Indigenous Peoples plant the seeds of food security

Food systems on the lands of indigenous societies are generally based on traditional knowledge of farming and of local flora, encouraging sustainability and providing adequate food security for the people who manage it.

They are guiding lights for the protection of global biodiversity and should be embraced as part of world attempts to reverse more than a century of rampant environment degradation.

Experts from three continents who spoke at “Lessons from Indigenous Food Systems”, a recent webinar hosted by the Tenure Facility, Land Portal, and Ford and Thomson Reuters foundations, found simple words to describe the benefits of such systems of cultivation.

“Holistic and interconnected” is how Sara Oliveros Lopez, a member of the Indigenous Nahua grouping and co-founder of the Interdisciplinary Centre for Research and Alternative Development in Mexico, described Indigenous food systems.

“Adaptive” and “innovative” were the words of Krystyna Swiderska, an agriculture and biodiversity specialist at the International Institute for Environment and Development in London.

“Positive” and “nurturing” said Diana San Jose, programme officer at the South and Southeast Asia-based Non-Timber Forest Products Exchange Programme.

Examples given of Indigenous food systems ranged from the large to the small.

The so-called Potato Park in Peru’s Cuzco Valley, for one, is a 9,280-hectare area that cultivates more than 200 varieties of potatoes (as well as beans, maize, quinoa, wheat and local crops), all the while that it embraces the traditional Andean landscape.

Meanwhile, the conservation of sacred kaya forests by the Mijikenda people in coastal Kenya, was cited as providing plentiful food and nutrition through wild fruits, indigenous vegetables, and medicinal plants.

The kaya are also tree and plant gene pools, providing seeds that can be transferred to farms, enhancing food security.

On a more micro-level, some Indigenous farmers keep their crops organic by them with plants that deter insects keeps food organic and pesticide-free

Indigenous food systems are very diverse, of course. They include smallholdings,  pastoralists, fishing, and hunter gatherers as well as forest harvesting and community farms (some of which are described here in a Tenure Facility article on Indonesia).

But they have many things in common, including embracing sustainability and circular systems that rotate crops and minimise waste. And they are generally non-intensive.

“They’re … very much landscape-based,” Swiderska said. “They’re not just centred on the field, the crop or the livestock but (on) the whole landscape.”

THREATS

As with most issues, however, there threats are from a global system of mass production that is in most cases unsustainable. Indigenous lands are under threat from mining, land-grabbing and unsustainable commercial farming.

The World Wildlife Fund estimates, for example, that cattle ranching has been the primary driver behind a 17 percent loss of Amazon forest over the past 50 years. Elsewhere, commercial palm oil and soyabean production are also denuding formerly sustainable or pristine land.
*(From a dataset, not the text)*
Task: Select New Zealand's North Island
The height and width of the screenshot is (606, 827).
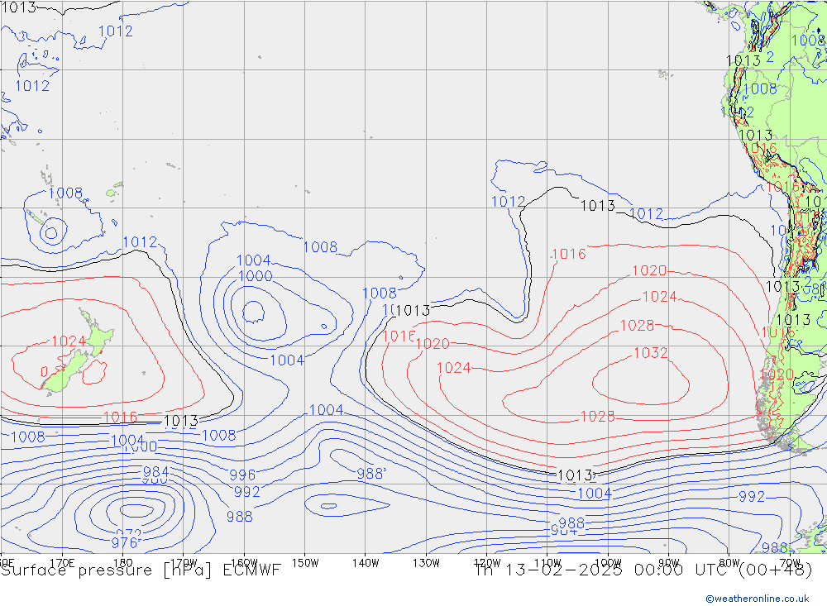Action: tap(97, 336)
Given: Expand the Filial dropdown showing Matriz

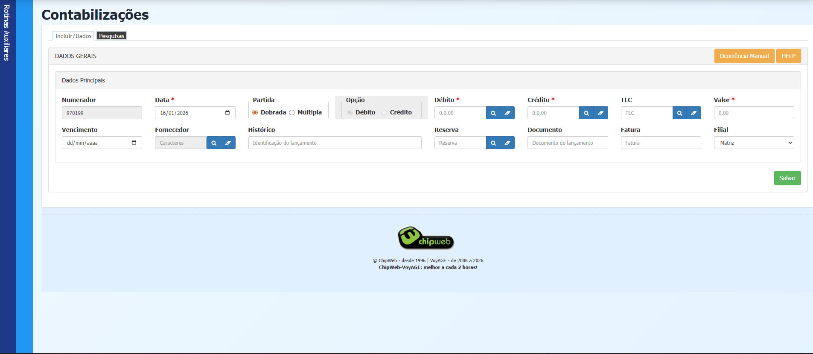Looking at the screenshot, I should point(753,143).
Protecting Indigenous Peoples’ food systems from such perils comes down to human rights and respect for the land.

“It’s not just food, it’s about culture. It’s about landscape. It’s about ancestral values and knowledge. And all of these are interdependent,” Oliveros Lopez said.
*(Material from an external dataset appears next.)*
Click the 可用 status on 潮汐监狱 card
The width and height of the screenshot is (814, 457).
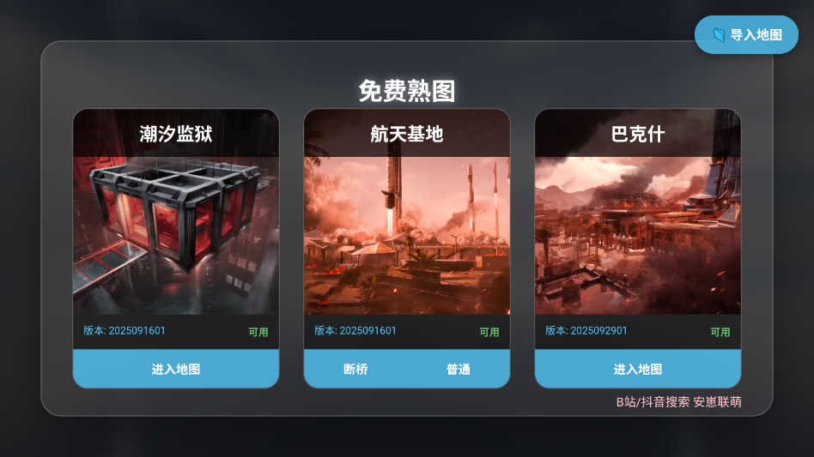point(258,332)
And conservation requires land tenure for the people who manage the lands and decision-making rights.

Research estimates that more than 2.5 billion people from Indigenous Peoples and local communities live on and manage more than 50 percent of the world’s land area through customary or traditional systems, including some of the most important and biodiverse forest areas in the world.

But they have formal legal ownership of only 10 percent of this land, with some degree of government-recognised management rights over an additional 8 percent.

This needs to expand.

“If nature is home, you won’t destroy it, but you will honour and secure it,” San Jose said. “(That’s) the importance of tenure security in bringing back the integrity of forests, which are under threat and in supporting Indigenous Peoples.